Raspberry Pi 5 Becomes an 8-Channel USB Sound Card With Optical Out
A clever open-source project turns a Raspberry Pi 5 into an 8-channel USB sound card with real TOSLINK optical output generated from a single blinking GPIO pin.
One Blinking GPIO Pin Just Became a Real Optical Audio Port
Every so often a maker project comes along that makes you sit up and say, "wait, you can do that?!" This is one of those. Developer Oliver, the mind behind RASPIAUDIO, has coaxed a Raspberry Pi 5 into behaving as a full ALSA-compatible, 8-channel USB audio interface, complete with genuine S/PDIF TOSLINK optical output. The best part, and the part that delights the hardware nerd in me, is that the optical signal is produced by simply blinking an LED off a single GPIO pin. No dedicated transmitter chip. Just light, timing, and a very clever idea.
The Trick Hiding Inside TOSLINK
TOSLINK feels exotic because it is optical, but underneath the mystique it is refreshingly simple. The old S/PDIF-over-fiber standard is essentially a fast on/off optical signal: light on, light off, encoded at a precise rate. If you can toggle a light source quickly and accurately enough, you are speaking TOSLINK. That is exactly what Oliver's setup does. A humble LED driven from one GPIO line becomes the optical transmitter, flashing out a bitstream that any home receiver or soundbar will happily decode as a legitimate digital audio input.
The catch, of course, is timing. Audio is unforgiving about jitter, and a general-purpose Linux box juggling dozens of tasks is not where you would normally expect rock-steady microsecond precision.
Why the Raspberry Pi 5 Makes This Work
Here is where the Raspberry Pi 5 earns its keep.
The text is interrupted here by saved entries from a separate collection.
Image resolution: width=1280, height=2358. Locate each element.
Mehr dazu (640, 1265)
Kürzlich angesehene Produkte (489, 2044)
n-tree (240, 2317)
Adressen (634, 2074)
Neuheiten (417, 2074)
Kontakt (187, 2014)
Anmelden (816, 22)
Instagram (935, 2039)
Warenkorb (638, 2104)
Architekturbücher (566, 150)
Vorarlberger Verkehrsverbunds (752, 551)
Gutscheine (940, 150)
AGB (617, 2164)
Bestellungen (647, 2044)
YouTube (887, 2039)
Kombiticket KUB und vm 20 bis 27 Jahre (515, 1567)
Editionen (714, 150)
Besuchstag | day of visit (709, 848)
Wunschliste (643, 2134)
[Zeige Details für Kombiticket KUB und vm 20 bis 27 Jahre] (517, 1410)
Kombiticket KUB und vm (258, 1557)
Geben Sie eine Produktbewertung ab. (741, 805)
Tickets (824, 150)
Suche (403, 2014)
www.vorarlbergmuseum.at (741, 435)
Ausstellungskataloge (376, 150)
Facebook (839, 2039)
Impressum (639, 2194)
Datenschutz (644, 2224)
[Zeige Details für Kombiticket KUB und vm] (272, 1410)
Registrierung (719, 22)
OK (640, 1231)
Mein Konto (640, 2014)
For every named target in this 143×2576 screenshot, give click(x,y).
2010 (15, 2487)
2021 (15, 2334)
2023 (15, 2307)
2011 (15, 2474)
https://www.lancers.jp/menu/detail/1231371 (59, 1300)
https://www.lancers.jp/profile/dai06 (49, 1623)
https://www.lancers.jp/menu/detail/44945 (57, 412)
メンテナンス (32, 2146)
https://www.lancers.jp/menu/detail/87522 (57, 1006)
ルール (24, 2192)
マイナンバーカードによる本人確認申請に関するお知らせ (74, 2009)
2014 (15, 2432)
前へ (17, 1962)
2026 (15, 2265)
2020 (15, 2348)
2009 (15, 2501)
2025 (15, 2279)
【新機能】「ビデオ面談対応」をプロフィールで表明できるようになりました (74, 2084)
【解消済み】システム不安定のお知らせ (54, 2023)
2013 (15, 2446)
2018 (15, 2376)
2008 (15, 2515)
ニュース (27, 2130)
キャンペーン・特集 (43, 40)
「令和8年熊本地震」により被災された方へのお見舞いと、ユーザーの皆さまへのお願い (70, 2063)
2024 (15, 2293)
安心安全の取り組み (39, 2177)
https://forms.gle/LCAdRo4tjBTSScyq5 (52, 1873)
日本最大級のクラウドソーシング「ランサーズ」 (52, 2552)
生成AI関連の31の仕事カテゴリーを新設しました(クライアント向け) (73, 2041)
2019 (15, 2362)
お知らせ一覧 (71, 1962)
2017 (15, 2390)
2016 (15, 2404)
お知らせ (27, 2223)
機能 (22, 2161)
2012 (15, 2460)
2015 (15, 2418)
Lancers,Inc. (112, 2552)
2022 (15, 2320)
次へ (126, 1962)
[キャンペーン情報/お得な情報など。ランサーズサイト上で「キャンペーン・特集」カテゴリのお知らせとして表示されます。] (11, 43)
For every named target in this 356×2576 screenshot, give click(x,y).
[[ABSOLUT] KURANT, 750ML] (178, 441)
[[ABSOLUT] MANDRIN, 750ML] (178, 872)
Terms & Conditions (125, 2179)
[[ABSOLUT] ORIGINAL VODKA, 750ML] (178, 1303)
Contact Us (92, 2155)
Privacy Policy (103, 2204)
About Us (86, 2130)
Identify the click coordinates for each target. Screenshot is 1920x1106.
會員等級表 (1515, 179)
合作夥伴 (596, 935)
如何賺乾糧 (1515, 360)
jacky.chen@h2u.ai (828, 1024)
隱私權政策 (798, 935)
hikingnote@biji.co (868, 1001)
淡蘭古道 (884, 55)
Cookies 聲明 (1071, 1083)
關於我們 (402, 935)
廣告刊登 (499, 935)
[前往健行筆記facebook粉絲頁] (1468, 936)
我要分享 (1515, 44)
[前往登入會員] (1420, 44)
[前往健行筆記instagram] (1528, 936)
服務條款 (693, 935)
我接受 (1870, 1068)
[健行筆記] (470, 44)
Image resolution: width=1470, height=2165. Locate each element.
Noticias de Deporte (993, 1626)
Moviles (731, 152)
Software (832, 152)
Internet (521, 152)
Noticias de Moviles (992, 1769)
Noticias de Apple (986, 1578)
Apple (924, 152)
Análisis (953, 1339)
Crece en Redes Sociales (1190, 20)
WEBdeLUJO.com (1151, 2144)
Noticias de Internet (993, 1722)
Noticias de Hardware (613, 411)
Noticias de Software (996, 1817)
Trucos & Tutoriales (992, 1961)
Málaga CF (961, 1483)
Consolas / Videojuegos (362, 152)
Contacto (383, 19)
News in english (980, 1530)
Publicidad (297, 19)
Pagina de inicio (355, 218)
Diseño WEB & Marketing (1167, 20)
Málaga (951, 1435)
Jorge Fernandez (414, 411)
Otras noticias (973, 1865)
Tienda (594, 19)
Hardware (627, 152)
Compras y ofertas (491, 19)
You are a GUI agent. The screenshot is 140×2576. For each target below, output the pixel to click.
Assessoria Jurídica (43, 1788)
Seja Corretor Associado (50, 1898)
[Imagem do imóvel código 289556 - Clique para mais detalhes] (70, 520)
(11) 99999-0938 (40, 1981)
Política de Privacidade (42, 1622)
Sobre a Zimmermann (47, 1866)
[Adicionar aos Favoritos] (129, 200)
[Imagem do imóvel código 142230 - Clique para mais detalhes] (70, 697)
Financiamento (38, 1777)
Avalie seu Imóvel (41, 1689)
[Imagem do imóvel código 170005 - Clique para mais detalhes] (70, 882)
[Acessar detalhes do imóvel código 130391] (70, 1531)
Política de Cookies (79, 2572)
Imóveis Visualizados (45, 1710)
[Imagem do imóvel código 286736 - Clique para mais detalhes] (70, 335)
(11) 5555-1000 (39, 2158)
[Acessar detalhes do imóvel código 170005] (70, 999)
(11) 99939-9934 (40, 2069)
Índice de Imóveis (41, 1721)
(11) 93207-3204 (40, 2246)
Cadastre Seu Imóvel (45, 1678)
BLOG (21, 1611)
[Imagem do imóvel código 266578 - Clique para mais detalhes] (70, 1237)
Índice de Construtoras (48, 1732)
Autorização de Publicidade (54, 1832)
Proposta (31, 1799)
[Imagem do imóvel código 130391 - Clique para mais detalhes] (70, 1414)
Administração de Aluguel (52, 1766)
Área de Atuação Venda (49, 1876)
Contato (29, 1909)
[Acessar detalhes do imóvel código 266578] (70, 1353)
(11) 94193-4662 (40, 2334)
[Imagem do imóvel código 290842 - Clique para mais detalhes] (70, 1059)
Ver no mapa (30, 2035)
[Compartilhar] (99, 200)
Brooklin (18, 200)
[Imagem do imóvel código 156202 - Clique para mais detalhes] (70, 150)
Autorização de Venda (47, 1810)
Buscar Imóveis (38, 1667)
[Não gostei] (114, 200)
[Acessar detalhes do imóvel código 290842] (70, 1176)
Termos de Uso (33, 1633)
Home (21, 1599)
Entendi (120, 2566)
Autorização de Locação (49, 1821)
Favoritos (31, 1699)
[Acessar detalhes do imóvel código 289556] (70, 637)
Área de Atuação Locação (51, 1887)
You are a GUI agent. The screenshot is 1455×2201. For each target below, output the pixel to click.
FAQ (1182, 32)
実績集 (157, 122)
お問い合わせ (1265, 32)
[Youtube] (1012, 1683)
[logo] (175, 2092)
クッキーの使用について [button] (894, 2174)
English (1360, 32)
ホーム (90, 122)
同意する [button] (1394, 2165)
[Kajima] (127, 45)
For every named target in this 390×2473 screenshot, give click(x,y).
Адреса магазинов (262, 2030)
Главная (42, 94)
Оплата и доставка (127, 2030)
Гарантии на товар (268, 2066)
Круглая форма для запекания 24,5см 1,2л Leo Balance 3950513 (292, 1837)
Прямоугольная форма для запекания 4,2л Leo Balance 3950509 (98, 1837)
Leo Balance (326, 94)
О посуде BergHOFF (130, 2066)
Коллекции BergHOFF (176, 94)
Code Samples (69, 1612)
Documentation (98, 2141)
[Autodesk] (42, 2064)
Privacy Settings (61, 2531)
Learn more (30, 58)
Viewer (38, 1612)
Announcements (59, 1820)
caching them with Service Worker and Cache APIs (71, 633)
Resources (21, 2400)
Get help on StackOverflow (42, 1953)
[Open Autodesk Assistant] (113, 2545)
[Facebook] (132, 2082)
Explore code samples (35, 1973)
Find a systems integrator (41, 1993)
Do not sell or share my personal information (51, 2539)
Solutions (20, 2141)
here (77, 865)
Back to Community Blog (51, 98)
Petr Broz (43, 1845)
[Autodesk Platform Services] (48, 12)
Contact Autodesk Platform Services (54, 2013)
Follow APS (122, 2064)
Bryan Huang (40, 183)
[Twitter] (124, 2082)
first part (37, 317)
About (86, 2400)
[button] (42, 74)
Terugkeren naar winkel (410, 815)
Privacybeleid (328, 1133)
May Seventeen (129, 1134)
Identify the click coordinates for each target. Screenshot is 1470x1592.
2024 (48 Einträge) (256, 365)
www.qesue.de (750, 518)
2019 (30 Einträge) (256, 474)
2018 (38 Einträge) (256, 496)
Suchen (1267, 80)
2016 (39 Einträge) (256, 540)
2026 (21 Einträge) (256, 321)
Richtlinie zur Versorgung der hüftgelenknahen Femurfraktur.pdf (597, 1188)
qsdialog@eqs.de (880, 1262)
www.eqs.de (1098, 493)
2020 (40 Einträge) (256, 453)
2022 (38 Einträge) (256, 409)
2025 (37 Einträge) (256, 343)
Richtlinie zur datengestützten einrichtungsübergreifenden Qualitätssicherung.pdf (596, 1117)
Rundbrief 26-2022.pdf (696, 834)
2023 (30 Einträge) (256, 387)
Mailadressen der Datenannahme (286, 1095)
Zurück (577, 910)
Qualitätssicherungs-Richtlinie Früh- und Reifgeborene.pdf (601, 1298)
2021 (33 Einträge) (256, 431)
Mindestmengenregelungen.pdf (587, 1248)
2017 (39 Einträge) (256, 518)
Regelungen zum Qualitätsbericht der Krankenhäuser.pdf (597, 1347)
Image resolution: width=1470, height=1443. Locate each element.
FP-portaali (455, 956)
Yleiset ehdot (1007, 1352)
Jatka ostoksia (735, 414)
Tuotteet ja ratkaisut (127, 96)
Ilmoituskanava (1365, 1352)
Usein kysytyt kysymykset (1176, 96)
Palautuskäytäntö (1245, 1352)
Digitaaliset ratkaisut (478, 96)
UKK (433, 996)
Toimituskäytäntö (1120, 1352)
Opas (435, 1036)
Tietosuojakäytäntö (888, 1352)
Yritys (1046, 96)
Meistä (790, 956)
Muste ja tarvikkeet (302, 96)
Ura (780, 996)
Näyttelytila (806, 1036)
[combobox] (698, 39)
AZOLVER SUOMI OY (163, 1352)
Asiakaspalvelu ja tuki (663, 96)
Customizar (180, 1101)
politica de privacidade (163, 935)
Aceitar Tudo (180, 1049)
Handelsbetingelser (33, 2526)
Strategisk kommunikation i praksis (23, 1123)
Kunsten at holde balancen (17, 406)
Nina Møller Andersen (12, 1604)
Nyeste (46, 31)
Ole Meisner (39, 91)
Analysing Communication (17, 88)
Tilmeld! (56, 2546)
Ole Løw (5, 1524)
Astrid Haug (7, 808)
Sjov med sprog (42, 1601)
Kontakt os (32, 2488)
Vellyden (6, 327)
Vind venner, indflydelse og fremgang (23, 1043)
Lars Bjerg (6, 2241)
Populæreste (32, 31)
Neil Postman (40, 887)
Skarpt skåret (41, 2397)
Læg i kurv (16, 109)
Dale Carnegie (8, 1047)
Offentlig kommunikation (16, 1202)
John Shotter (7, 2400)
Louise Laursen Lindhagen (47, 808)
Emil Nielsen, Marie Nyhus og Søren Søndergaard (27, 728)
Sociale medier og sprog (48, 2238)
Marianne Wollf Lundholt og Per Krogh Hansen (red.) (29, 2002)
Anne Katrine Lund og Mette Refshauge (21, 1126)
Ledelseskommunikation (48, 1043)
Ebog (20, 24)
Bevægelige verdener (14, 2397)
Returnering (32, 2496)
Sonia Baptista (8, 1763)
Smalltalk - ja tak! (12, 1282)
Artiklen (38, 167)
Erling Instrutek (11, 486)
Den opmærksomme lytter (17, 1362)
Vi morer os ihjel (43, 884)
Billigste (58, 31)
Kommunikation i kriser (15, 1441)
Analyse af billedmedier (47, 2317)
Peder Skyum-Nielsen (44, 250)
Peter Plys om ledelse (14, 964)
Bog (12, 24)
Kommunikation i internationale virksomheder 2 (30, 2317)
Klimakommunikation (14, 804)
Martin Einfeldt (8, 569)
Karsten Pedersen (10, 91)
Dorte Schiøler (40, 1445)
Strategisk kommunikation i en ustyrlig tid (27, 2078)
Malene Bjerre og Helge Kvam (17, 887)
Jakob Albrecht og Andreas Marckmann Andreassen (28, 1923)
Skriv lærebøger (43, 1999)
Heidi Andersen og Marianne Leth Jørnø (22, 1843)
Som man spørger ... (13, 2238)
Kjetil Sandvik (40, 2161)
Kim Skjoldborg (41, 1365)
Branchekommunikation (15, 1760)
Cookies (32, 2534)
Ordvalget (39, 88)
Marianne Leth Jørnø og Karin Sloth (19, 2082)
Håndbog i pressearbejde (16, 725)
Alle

The board's new RP1 I/O chip includes a programmable I/O (PIO) block, and that PIO handles the precise bit timing directly in hardware. Because the pin toggling is offloaded to dedicated silicon, ordinary Linux scheduling jitter never gets a chance to corrupt the stream. The operating system can hiccup all it likes; the PIO keeps clocking out clean bits. It is a beautiful example of using the right piece of hardware for a job that software alone would fumble.
The other half of the magic is the Pi's USB gadget mode. Instead of acting as a USB host, the Pi 5 presents itself to a connected PC as a standard, driver-free sound card. Plug it in and your computer simply sees eight channels of audio output waiting to be used, no exotic setup required. If you enjoy watching modern boards absorb jobs that once demanded dedicated gear, our ongoing coverage of single-board computer projects is full of exactly this kind of resourcefulness.
Open Source, Built on Camilla DSP
The whole configuration is built around Camilla DSP, the well-regarded open-source digital signal processing engine, and Oliver has published the project on GitHub for anyone to replicate or extend. That openness matters. It means hobbyists can route, mix, and filter those eight channels in software, then fan them out to analog, USB, or that GPIO-driven optical port however their listening room demands.
What I love most is the philosophy on display. A single-board computer that costs less than a night out is standing in for a rack of specialized audio hardware, and doing it with parts most tinkerers already own. As affordable boards keep swallowing tasks that used to need custom silicon, the same trend showing up across artificial intelligence and edge computing is playing out on the workbench: capable, flexible, and gloriously hackable.
If you have a spare Pi 5 and a length of fiber, this is a weekend well spent. Blink a pin, pipe out eight channels, and marvel that light itself is carrying your music.